Presta noted another challenge with measuring frailty: There’s no gold standard for doing so. The Frailty Index and Clinical Frailty Score are just two of many measurement options; others include the Modified Frailty Index and Johns Hopkins Frailty Assessment Calculator.

The lack of clarity about how to measure frailty is bad enough; what’s perhaps even worse is that higher frailty scores do not necessarily predict worse postoperative outcomes.

There are certainly retrospective associations between higher frailty and worse outcomes. But a prospective observational study at Cleveland Clinic, which included more than 1,000 patients, found that higher frailty scores poorly predicted postoperative complications or hospital readmissions after noncardiac surgery (Anesthesiology 2020;132[1]:82-94).

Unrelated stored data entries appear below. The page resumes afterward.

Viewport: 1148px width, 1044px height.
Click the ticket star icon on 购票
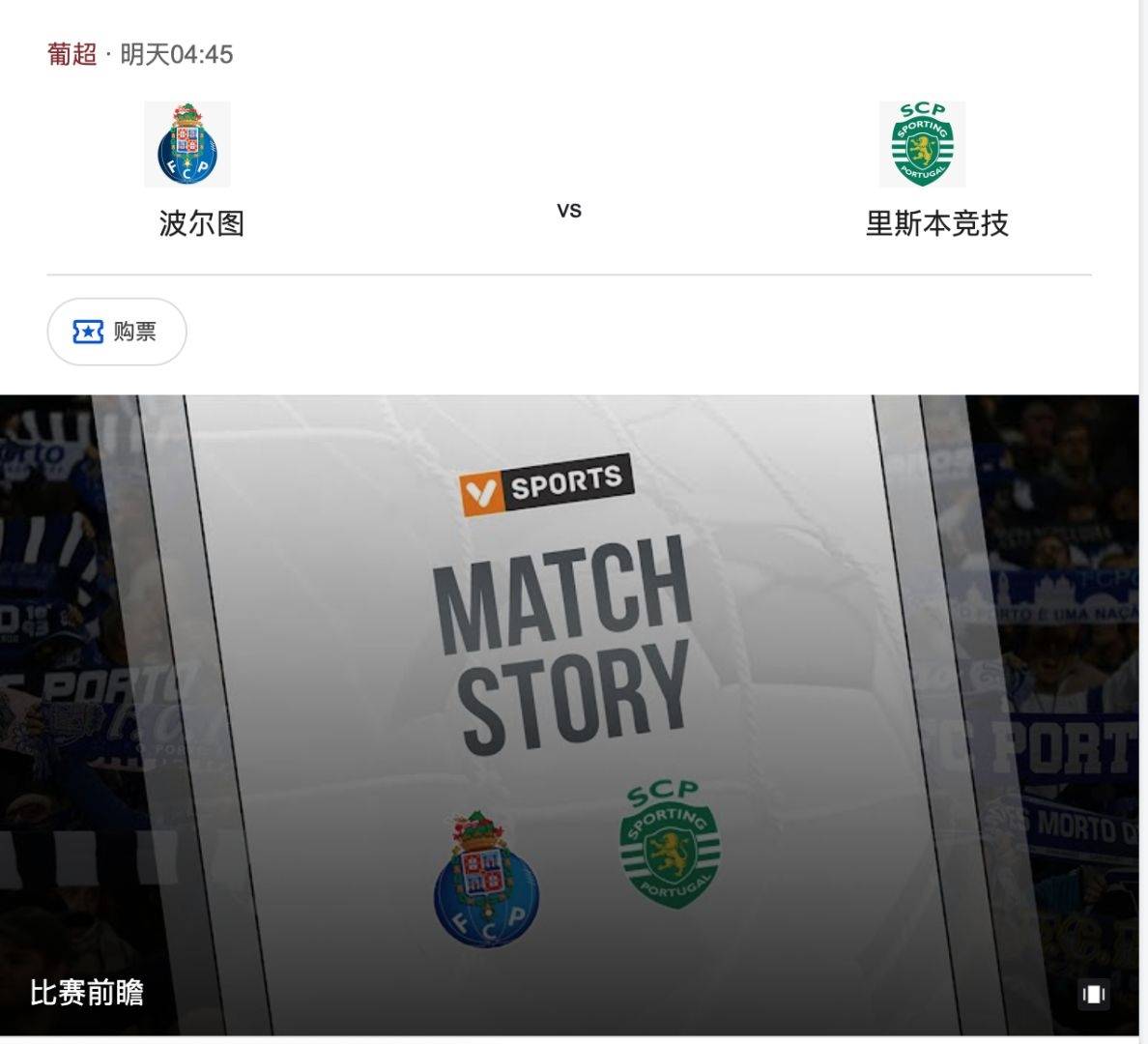click(x=88, y=332)
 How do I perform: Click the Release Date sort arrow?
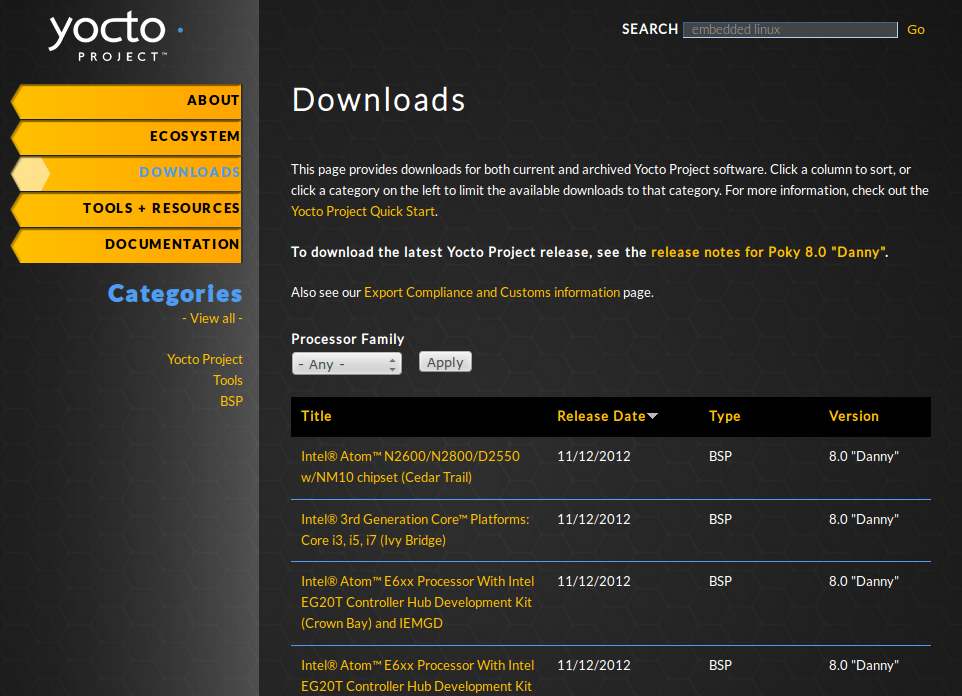coord(653,416)
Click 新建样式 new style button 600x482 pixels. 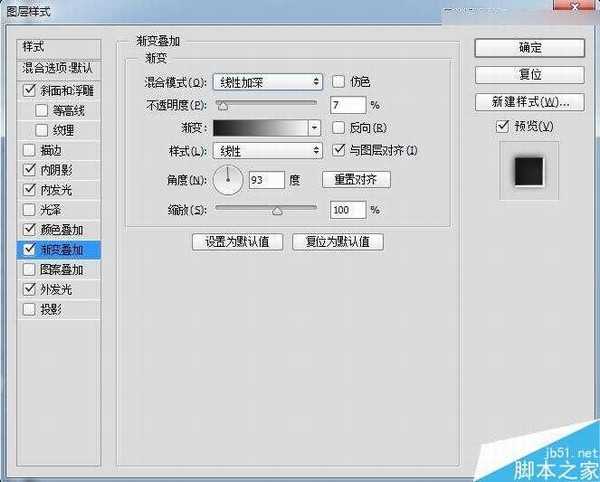530,101
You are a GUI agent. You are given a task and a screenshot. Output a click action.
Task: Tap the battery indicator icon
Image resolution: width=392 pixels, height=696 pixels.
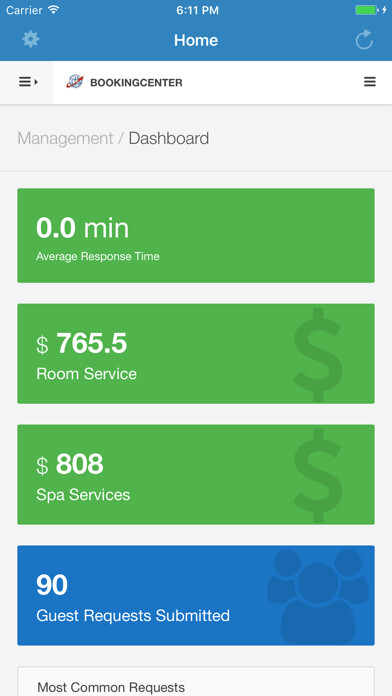367,10
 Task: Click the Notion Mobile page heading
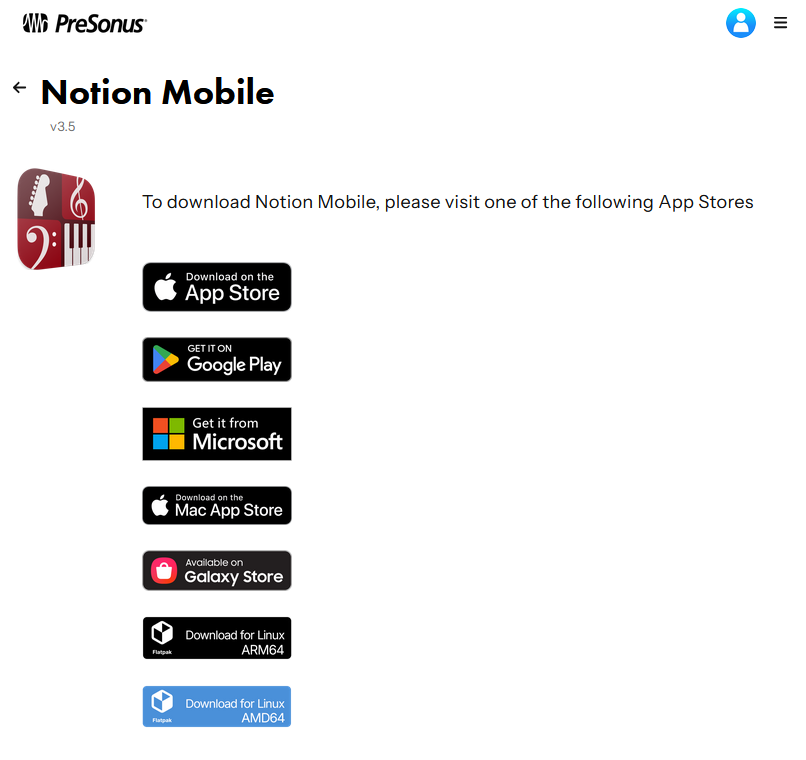(x=157, y=92)
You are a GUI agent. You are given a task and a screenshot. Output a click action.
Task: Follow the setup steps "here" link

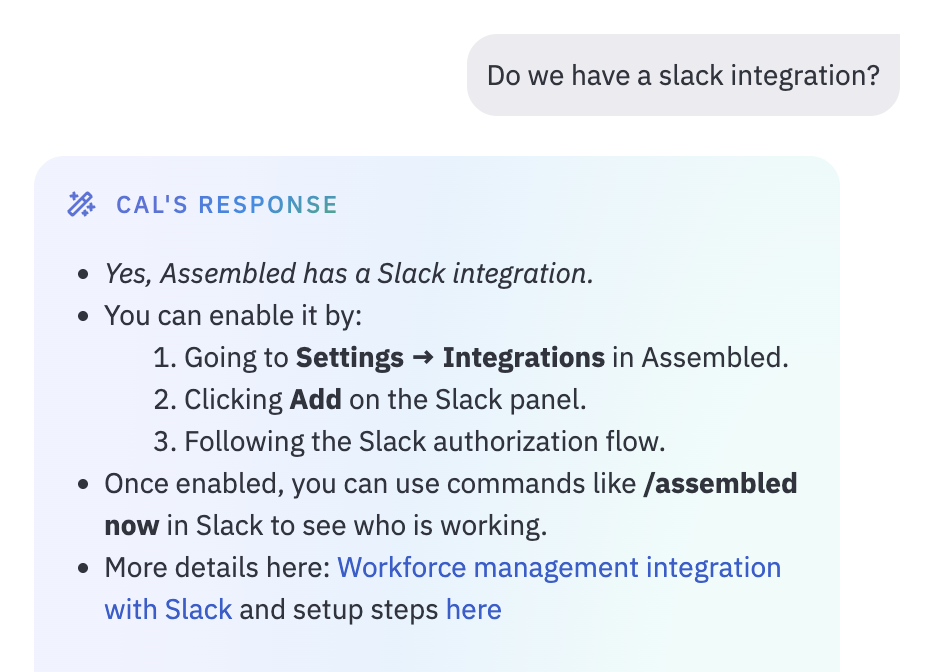[474, 609]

Presta called for further validation studies of the predictive power of frailty scores. He also issued a call to action to health systems to develop systematic protocols and procedures for counseling frail patients. Even if there were a clear metric of frailty, there are no standard ways of responding to it.

“It’s not so much that frailty scores are bad. It may be worth our time to measure, so long as this does not bar patients from surgical procedures they choose for themselves.”

By Marcus A. Banks


Presta reported no relevant financial disclosures. Sweitzer reported funding from the International Anesthesia Research Society and UpToDate.